Далеко идти не пришлось. Тайга, в которую звал старик, оказалась рядом, сразу же за поскотиной, не более чем в ста метрах от дома. Молча принялись за работу. Богунец
С грохотом, треском и глухим шелестом, подминая под себя молодняк, кусты брусники, могучая лесина растянулась во весь гигантский рост среди живописных зарослей папоротника. Присев на сочившийся еще живицей пень, дед достал кисет и желчно скомандовал:
— Бери топор. Руби сучья!
А тут насела мошкара. Не десяток, не два — черная густая туча. Она лезла в нос, в глотку, под рубаху, за голенища. Весь потный, задыхаясь под душным мешком накомарника, человек из последних сил махал топором. А «лесован» аппетитно смалил свой душистый самосад. В голову усача лезли мысли о деревенских мироедах, угнетателях, о «Кавказском пленнике», о невольниках, попавших в жестокие руки горских князьков, о его тяжкой судьбине.

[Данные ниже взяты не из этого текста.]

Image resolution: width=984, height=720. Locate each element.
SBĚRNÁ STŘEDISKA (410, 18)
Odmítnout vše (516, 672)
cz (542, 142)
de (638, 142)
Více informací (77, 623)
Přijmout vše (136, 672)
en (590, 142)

Ведь старик, снедаемый злостью и какой-то обидой на свою старуху, полагая, что по всем законам справедливости сам бог послал ему дарового работника, стремился на ком-то выместить свое горе. Возмутиться, бросить топор? Но не обязан же хозяин в длинную таежную зиму обогревать посторонних своими дровами… Его козырь! Все же он, и правый как будто, был не прав…
— Шибче, шибче пошевеливайся, леший! Это тебе, брат, не грешить там супротив закона.
На миг остановившись, богунец пристально, с укором посмотрел на старика. Ничего ему не сказав, продолжал помахивать топором.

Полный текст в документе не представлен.